All lines below are to be transcribed exactly.

___ The records ___

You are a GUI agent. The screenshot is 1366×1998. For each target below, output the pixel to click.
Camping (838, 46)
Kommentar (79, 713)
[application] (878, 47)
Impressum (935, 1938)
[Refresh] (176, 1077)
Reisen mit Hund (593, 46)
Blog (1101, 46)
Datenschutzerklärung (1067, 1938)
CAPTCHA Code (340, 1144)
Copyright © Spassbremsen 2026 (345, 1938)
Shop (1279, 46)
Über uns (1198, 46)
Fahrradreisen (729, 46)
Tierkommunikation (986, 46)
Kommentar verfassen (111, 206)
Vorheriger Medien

___

### Result of this task
You are a GUI agent. The screenshot is 1366×1998. For each target below, output the pixel to click.
Camping (838, 46)
Kommentar (79, 713)
[application] (878, 47)
Impressum (935, 1938)
[Refresh] (176, 1077)
Reisen mit Hund (593, 46)
Blog (1101, 46)
Datenschutzerklärung (1067, 1938)
CAPTCHA Code (340, 1144)
Copyright © Spassbremsen 2026 (345, 1938)
Shop (1279, 46)
Über uns (1198, 46)
Fahrradreisen (729, 46)
Tierkommunikation (986, 46)
Kommentar verfassen (111, 206)
Vorheriger Medien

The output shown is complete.